Aquaculture America 2024

February 18 - 21, 2024

San Antonio, Texas

STERILITY IS A FOUNDATIONAL TRAIT FOR THE COMMERCIALIZATION OF GENOME EDITING AND GENETIC BIOTECHNOLOGIES

John T. Buchanan*, Takeshi Umazume, and Xavier Lauth

Center for Aquaculture Technologies
8445 Camino Santa Fe Suite 104, San Diego, California, USA
jbuchanan@aquatechcenter.com

 



 

 Aquaculture is growing to meet the needs of an increasing world population , and  aquaculture genetics must move quickly to help producers meet the expectations of consumers and retailers.  Genome Editing offers the opportunity to make targeted changes in the genome, introducing variation that will result in  rapid and substantial improvements in performance, health and sustainability . T o responsibly introduce fish which harness the power of  genetic technologies  such as Genome Editing  into commercial production systems, the  farmed fish should be sterile or otherwise contained.  The ability to produce sterile progeny from broodstock for aquaculture  also  has significant benefits to productivity and environmental sustainability. We describe the development of a strategy to generate, breed and mass-produce sterile fish.

 Our strategy for mass producing sterile fish is designed to produce monosex, sterile populations. We first investigated gene mutations in two evolutionarily conserved pathways, one governing sex differentiation and the other sexual competency. We created edits in genes necessary for spermiogenesis and steroid hormone synthesis causing male sterility and masculinization, respectively. Double gene edit combinations for these genes produced all-male sterile populations. Likewise, we created variants in genes whose inactivation caused females to develop  arrested or  string-like ovaries lacking oocytes. We further disrupted genes causing genetic males to develop as females. Double gene edit combinations for these genes produced all-female, sterile populations. 

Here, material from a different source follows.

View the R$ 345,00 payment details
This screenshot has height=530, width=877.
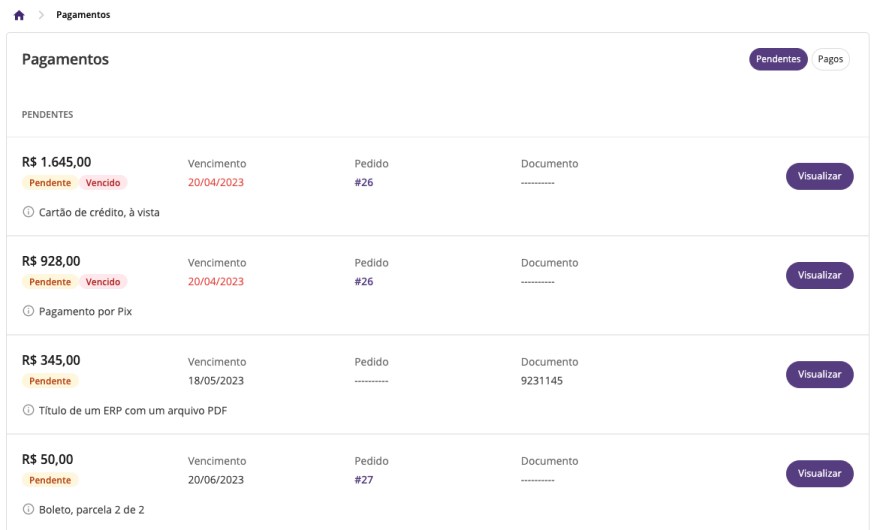point(819,374)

Propagation of the double KO lines was achieved via germ cell transplantation from a juvenile edited donor into a germ cell free wild-type recipient embryo. In the resulting recipients, the induced edits had no effect as the genes targeted are not expressed in germ cells. With this approach, we generated fertile broodstock that successfully mass-produced sterile, monosex populations.  We expect that adoption of this technology will result in broad economic and environmental benefits for aquaculture, and as a foundation upon which to build additional genetic technologies.